_PROBLEM TO SOLVE_
Give the records again exactly, with every character kept.

_INFORMATION GIVEN_
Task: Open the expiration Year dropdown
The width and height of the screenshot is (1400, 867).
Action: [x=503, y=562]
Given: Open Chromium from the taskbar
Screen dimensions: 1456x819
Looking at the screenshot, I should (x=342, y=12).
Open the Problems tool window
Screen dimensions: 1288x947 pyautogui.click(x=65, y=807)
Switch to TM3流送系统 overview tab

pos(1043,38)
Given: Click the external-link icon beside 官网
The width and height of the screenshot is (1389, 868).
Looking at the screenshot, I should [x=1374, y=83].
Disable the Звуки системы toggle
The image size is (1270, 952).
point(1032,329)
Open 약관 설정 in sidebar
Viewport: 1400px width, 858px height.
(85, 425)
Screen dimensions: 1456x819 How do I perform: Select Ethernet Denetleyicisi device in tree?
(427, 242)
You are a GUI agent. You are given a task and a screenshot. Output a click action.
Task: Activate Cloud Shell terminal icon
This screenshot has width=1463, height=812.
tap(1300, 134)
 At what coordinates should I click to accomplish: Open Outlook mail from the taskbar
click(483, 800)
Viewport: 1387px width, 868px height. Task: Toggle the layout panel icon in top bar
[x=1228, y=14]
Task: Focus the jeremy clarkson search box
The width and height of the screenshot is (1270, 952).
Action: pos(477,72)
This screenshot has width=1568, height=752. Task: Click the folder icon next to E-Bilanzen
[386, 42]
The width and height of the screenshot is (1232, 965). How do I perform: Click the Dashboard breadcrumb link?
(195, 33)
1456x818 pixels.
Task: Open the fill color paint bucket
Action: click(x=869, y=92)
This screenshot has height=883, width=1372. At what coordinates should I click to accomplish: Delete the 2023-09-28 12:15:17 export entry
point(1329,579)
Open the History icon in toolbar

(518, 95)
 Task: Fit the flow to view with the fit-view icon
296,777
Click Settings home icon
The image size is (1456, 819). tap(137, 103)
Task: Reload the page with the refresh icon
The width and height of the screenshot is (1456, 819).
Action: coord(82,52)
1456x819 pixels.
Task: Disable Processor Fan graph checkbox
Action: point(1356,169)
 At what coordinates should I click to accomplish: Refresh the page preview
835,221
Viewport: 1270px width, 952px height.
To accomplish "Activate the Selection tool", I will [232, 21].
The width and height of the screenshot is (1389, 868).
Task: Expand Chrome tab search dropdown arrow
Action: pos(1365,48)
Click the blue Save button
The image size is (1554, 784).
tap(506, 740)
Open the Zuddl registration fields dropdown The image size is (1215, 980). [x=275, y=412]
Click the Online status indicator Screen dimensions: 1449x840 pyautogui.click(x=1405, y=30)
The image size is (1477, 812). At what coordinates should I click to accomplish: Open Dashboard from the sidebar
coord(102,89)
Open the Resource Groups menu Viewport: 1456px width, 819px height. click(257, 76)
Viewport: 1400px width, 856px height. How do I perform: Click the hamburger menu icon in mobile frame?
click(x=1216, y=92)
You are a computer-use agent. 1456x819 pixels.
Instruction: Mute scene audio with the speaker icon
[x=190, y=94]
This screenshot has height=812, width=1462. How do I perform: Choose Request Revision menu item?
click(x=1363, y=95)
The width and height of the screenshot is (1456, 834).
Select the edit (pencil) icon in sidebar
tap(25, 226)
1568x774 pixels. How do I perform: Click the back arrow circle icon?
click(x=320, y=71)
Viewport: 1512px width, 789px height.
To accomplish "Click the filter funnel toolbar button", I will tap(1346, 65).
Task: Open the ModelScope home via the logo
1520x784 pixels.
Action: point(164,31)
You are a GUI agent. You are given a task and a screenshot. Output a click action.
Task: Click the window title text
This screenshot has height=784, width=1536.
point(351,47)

_TASK SOLUTION_
Task: Open the expiration Year dropdown
The width and height of the screenshot is (1400, 867).
Action: [x=503, y=562]
Given: Open Chromium from the taskbar
Screen dimensions: 1456x819
Looking at the screenshot, I should (x=342, y=12).
Open the Problems tool window
Screen dimensions: 1288x947 pyautogui.click(x=65, y=807)
Switch to TM3流送系统 overview tab

pos(1043,38)
Given: Click the external-link icon beside 官网
The width and height of the screenshot is (1389, 868).
Looking at the screenshot, I should [x=1374, y=83].
Disable the Звуки системы toggle
The image size is (1270, 952).
point(1032,329)
Open 약관 설정 in sidebar
Viewport: 1400px width, 858px height.
(85, 425)
Screen dimensions: 1456x819 How do I perform: Select Ethernet Denetleyicisi device in tree?
(427, 242)
You are a GUI agent. You are given a task and a screenshot. Output a click action.
Task: Activate Cloud Shell terminal icon
This screenshot has width=1463, height=812.
tap(1300, 134)
 At what coordinates should I click to accomplish: Open Outlook mail from the taskbar
click(483, 800)
Viewport: 1387px width, 868px height. Task: Toggle the layout panel icon in top bar
[x=1228, y=14]
Task: Focus the jeremy clarkson search box
The width and height of the screenshot is (1270, 952).
Action: pos(477,72)
This screenshot has width=1568, height=752. Task: Click the folder icon next to E-Bilanzen
[386, 42]
The width and height of the screenshot is (1232, 965). How do I perform: Click the Dashboard breadcrumb link?
(195, 33)
1456x818 pixels.
Task: Open the fill color paint bucket
Action: click(x=869, y=92)
This screenshot has height=883, width=1372. At what coordinates should I click to accomplish: Delete the 2023-09-28 12:15:17 export entry
point(1329,579)
Open the History icon in toolbar

(518, 95)
 Task: Fit the flow to view with the fit-view icon
296,777
Click Settings home icon
The image size is (1456, 819). tap(137, 103)
Task: Reload the page with the refresh icon
The width and height of the screenshot is (1456, 819).
Action: coord(82,52)
1456x819 pixels.
Task: Disable Processor Fan graph checkbox
Action: point(1356,169)
 At what coordinates should I click to accomplish: Refresh the page preview
835,221
Viewport: 1270px width, 952px height.
To accomplish "Activate the Selection tool", I will [232, 21].
The width and height of the screenshot is (1389, 868).
Task: Expand Chrome tab search dropdown arrow
Action: pos(1365,48)
Click the blue Save button
The image size is (1554, 784).
tap(506, 740)
Open the Zuddl registration fields dropdown The image size is (1215, 980). [x=275, y=412]
Click the Online status indicator Screen dimensions: 1449x840 pyautogui.click(x=1405, y=30)
The image size is (1477, 812). At what coordinates should I click to accomplish: Open Dashboard from the sidebar
coord(102,89)
Open the Resource Groups menu Viewport: 1456px width, 819px height. click(257, 76)
Viewport: 1400px width, 856px height. How do I perform: Click the hamburger menu icon in mobile frame?
click(x=1216, y=92)
You are a computer-use agent. 1456x819 pixels.
Instruction: Mute scene audio with the speaker icon
[x=190, y=94]
This screenshot has height=812, width=1462. How do I perform: Choose Request Revision menu item?
click(x=1363, y=95)
The width and height of the screenshot is (1456, 834).
Select the edit (pencil) icon in sidebar
tap(25, 226)
1568x774 pixels. How do I perform: Click the back arrow circle icon?
click(x=320, y=71)
Viewport: 1512px width, 789px height.
To accomplish "Click the filter funnel toolbar button", I will tap(1346, 65).
Task: Open the ModelScope home via the logo
1520x784 pixels.
Action: point(164,31)
You are a GUI agent. You are given a task and a screenshot. Output a click action.
Task: Click the window title text
This screenshot has height=784, width=1536.
point(351,47)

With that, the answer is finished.